Untuk mendukung upaya tersebut, KKP menggelar Seafood Traceability Technical Alignment and Industry Engagement Workshop pada 8 April 2026 guna meningkatkan pemahaman pelaku usaha. “Kebutuhan pasar tersebut kita jawab dengan Stelina,” ujar Didit.
Didit juga menyebut program prioritas Presiden Prabowo Subianto melalui pembangunan Kampung Nelayan Merah Putih diarahkan untuk mendukung sistem ketertelusuran. Kawasan itu diharapkan tidak hanya menjadi sentra produksi, tetapi juga terhubung dengan pasar global.
Selain itu, ia menekankan pentingnya kolaborasi pemerintah dan pelaku usaha dalam memperkuat sistem ketertelusuran nasional. “Saya yakin langkah bersama yang kita lakukan hari ini menjadi sumbangsih nyata dalam mewujudkan sektor kelautan dan perikanan yang berkelanjutan,” katanya.
Sementara itu, Pelaksana Tugas Direktur Jenderal PDSPKP Machmud menjelaskan Stelina dirancang sebagai sistem terintegrasi yang menghubungkan seluruh rantai pasok perikanan dari hulu hingga hilir secara nasional.

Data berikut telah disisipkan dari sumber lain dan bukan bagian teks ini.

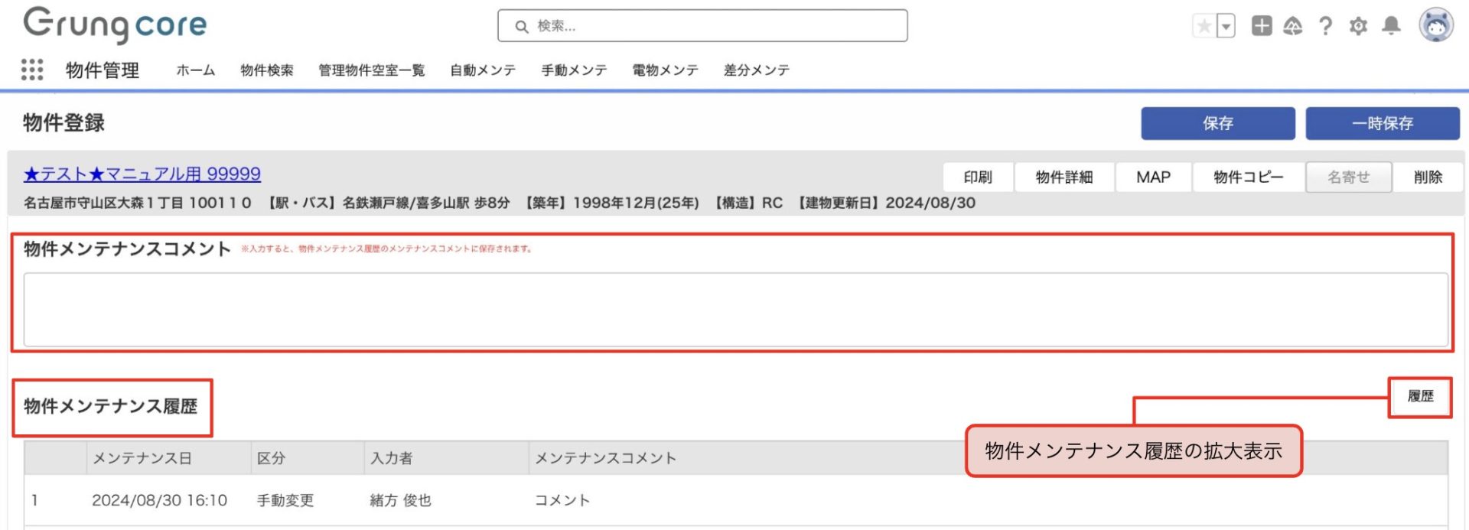
Task: Open the ★テスト★マニュアル用 99999 link
Action: (142, 174)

Menurutnya, sistem ini juga ditujukan untuk menjawab isu yang kerap muncul terkait dugaan praktik penangkapan ikan ilegal maupun produksi yang tidak ramah lingkungan.
“Sistem ini juga menepis isu bahwa produk perikanan Indonesia berasal dari praktik illegal fishing maupun diproduksi dengan cara yang tidak ramah lingkungan,” ucap Machmud.